**Try it:** Take the listing below and print exactly the lines starting at the line containing "Train poster thumbnail" and ending at the line containing "This screenshot has height=690, width=985.", both ends included, and no others.

**Data listing:**
= Beginning of Section =

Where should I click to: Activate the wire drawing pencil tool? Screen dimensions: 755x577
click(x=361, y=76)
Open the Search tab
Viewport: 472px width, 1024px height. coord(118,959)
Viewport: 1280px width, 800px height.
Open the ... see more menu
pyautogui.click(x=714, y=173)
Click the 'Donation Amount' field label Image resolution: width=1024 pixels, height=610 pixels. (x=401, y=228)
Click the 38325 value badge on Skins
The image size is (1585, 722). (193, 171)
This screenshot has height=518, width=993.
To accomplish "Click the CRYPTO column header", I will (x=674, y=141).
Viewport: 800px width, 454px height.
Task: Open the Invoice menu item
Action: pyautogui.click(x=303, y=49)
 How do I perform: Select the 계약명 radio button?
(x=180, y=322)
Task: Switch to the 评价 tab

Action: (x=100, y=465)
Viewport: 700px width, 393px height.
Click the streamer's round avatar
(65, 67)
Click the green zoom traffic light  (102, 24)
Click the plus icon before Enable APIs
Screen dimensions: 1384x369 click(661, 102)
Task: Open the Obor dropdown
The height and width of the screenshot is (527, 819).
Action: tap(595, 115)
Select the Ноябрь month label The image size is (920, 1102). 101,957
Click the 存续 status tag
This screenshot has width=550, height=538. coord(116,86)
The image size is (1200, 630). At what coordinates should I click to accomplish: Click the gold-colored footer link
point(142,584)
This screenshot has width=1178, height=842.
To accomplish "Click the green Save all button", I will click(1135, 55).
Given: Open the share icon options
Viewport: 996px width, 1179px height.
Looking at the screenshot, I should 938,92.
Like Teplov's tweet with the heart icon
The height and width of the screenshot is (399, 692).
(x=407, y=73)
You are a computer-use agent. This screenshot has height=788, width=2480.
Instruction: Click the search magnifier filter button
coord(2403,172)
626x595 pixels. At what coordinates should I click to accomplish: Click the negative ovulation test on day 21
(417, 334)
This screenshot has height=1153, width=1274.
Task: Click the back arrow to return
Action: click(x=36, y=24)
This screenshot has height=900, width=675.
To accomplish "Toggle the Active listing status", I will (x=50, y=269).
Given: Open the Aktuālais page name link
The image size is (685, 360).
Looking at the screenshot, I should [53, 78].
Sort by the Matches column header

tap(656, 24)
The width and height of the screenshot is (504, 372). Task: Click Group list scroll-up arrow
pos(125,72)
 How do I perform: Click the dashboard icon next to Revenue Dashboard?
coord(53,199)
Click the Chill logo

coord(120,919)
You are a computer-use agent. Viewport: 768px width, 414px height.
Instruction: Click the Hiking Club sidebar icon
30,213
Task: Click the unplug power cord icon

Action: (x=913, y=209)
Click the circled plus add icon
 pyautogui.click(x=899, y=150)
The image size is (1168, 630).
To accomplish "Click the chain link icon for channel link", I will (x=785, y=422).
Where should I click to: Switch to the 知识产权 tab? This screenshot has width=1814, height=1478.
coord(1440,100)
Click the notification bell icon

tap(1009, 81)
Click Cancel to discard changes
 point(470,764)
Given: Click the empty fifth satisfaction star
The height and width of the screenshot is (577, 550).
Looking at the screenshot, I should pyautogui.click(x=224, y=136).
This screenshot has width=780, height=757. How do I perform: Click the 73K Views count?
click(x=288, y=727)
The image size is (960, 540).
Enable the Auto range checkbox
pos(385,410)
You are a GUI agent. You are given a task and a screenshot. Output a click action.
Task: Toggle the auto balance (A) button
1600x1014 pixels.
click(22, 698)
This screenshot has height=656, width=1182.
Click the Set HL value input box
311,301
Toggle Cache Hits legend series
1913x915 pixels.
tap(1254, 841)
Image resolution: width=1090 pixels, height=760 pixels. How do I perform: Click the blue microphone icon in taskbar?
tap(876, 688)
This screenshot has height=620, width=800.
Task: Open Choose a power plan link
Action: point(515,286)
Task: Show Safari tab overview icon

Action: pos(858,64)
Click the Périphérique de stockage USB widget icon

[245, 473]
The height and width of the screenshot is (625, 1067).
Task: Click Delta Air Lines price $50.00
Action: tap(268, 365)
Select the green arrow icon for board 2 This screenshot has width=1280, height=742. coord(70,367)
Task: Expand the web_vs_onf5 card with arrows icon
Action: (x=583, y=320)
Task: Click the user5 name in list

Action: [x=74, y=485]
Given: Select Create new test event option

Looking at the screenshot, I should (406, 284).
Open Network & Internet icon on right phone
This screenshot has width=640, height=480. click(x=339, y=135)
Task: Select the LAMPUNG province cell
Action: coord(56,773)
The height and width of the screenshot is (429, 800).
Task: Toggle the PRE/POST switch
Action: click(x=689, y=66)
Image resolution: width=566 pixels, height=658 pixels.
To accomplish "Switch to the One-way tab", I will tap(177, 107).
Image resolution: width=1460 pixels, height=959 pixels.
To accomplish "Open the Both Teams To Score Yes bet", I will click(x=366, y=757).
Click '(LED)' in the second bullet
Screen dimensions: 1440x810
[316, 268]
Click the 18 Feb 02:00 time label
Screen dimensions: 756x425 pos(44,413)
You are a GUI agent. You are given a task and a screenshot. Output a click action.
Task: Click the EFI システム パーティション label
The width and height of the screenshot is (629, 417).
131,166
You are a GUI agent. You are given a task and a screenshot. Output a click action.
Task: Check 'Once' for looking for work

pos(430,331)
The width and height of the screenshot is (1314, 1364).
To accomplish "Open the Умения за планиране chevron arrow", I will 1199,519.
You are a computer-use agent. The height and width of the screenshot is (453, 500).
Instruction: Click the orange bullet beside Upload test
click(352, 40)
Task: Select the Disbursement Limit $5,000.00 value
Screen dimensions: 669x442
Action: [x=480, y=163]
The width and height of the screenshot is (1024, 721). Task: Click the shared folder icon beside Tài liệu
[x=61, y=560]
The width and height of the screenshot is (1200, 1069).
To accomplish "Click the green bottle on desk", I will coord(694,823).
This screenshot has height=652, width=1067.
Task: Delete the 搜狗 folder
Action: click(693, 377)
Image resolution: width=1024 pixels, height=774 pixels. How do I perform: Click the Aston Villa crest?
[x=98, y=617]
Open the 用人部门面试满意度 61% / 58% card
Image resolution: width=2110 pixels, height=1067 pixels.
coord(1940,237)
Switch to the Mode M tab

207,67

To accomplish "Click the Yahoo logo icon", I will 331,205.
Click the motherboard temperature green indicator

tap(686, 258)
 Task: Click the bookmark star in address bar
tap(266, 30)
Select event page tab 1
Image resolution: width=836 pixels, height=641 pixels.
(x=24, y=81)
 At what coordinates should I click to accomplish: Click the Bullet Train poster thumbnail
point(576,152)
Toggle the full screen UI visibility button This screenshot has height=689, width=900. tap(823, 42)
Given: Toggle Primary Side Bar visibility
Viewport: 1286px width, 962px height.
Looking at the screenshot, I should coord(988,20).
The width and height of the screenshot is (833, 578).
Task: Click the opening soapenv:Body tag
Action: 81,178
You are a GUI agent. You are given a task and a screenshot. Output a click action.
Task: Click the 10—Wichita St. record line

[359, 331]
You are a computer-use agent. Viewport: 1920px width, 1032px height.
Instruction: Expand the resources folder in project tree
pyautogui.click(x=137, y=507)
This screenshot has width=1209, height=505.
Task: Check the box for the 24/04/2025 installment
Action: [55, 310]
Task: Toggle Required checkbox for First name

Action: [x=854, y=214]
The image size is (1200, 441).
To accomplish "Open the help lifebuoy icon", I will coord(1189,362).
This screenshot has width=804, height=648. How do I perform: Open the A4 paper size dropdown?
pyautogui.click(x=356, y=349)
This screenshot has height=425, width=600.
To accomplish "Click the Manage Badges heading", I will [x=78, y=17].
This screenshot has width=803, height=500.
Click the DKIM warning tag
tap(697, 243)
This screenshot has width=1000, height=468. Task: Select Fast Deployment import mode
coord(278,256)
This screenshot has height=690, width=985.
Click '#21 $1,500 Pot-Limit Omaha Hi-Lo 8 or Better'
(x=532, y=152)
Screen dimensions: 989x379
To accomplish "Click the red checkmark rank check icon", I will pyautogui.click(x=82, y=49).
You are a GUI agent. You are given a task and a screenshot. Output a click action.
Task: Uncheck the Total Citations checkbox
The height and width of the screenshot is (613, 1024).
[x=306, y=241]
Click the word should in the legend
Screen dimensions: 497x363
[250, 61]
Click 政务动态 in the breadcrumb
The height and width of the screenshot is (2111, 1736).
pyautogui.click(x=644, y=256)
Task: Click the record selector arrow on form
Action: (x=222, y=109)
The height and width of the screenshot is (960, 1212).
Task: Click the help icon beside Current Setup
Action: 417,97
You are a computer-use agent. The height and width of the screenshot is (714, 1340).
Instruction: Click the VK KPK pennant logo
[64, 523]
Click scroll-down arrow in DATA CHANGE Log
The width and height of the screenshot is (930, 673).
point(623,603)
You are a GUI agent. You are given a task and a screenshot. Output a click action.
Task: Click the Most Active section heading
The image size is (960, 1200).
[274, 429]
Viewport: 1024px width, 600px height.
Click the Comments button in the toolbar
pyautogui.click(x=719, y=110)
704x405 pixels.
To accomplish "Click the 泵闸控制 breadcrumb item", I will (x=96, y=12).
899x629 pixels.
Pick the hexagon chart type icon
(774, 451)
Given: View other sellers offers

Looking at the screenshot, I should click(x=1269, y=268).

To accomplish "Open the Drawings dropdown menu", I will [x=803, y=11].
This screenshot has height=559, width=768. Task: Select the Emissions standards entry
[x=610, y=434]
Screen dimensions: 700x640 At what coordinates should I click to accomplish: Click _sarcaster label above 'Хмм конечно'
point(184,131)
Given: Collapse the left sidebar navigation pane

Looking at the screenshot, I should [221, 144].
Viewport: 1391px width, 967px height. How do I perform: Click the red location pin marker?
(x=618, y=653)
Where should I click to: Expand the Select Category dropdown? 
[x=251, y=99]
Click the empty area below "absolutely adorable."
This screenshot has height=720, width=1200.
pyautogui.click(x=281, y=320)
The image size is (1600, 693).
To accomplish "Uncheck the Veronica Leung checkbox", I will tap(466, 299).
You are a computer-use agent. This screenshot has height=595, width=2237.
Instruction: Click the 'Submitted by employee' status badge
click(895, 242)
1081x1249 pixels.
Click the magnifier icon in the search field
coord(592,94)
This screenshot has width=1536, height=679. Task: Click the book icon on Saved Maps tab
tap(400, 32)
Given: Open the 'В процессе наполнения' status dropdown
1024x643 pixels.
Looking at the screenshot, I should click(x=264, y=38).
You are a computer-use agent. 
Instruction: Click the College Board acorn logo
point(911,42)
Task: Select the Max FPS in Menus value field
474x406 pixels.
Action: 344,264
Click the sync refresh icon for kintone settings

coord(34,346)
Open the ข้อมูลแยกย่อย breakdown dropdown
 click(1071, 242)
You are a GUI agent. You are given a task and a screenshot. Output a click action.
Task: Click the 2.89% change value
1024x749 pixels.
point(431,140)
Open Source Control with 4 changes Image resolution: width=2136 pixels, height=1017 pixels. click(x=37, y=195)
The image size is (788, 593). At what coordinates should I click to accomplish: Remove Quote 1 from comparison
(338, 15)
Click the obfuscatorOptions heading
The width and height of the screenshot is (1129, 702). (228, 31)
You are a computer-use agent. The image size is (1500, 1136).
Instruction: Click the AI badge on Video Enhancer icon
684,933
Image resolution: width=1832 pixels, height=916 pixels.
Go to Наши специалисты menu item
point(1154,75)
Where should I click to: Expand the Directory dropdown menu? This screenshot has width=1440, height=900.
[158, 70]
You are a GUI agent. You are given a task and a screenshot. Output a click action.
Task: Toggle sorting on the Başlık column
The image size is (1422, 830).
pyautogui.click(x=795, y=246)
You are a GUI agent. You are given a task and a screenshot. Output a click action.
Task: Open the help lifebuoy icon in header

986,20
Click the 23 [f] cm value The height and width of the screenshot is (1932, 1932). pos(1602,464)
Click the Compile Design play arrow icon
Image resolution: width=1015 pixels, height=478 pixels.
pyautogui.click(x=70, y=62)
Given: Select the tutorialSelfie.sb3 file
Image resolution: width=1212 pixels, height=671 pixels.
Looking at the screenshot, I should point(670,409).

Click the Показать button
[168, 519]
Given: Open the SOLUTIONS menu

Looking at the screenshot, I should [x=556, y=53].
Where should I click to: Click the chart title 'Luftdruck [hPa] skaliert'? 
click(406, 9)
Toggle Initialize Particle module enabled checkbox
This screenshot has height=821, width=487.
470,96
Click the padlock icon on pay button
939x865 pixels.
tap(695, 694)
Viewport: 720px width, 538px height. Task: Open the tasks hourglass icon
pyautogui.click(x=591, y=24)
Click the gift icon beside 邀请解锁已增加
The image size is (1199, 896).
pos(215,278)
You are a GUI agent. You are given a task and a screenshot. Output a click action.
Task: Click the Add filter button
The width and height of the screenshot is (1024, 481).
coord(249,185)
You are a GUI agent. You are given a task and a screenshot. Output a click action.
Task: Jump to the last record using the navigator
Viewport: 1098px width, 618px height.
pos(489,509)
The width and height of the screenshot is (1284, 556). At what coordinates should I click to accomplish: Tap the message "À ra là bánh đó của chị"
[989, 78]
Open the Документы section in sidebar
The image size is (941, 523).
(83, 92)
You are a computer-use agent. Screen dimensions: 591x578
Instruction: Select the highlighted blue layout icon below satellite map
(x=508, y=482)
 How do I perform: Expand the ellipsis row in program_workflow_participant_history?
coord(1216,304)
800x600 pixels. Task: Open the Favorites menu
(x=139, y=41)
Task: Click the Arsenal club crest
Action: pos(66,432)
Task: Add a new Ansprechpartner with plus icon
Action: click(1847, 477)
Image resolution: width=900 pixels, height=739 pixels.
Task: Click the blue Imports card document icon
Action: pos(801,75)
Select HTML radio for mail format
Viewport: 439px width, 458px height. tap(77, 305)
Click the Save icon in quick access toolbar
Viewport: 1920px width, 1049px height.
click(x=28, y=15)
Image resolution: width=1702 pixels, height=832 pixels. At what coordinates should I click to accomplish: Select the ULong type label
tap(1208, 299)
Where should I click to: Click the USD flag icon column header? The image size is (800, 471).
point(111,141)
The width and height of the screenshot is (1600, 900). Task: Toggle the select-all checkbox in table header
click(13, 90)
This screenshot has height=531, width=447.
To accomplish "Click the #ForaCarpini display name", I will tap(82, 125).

= End of Section =

**Response to this task:**
 At what coordinates should I click to accomplish: Click the Bullet Train poster thumbnail
point(576,152)
Toggle the full screen UI visibility button This screenshot has height=689, width=900. tap(823, 42)
Given: Toggle Primary Side Bar visibility
Viewport: 1286px width, 962px height.
Looking at the screenshot, I should coord(988,20).
The width and height of the screenshot is (833, 578).
Task: Click the opening soapenv:Body tag
Action: 81,178
You are a GUI agent. You are given a task and a screenshot. Output a click action.
Task: Click the 10—Wichita St. record line

[359, 331]
You are a computer-use agent. Viewport: 1920px width, 1032px height.
Instruction: Expand the resources folder in project tree
pyautogui.click(x=137, y=507)
This screenshot has width=1209, height=505.
Task: Check the box for the 24/04/2025 installment
Action: [55, 310]
Task: Toggle Required checkbox for First name

Action: [x=854, y=214]
The image size is (1200, 441).
To accomplish "Open the help lifebuoy icon", I will coord(1189,362).
This screenshot has width=804, height=648. How do I perform: Open the A4 paper size dropdown?
pyautogui.click(x=356, y=349)
This screenshot has height=425, width=600.
To accomplish "Click the Manage Badges heading", I will [x=78, y=17].
This screenshot has width=803, height=500.
Click the DKIM warning tag
tap(697, 243)
This screenshot has width=1000, height=468. Task: Select Fast Deployment import mode
coord(278,256)
This screenshot has height=690, width=985.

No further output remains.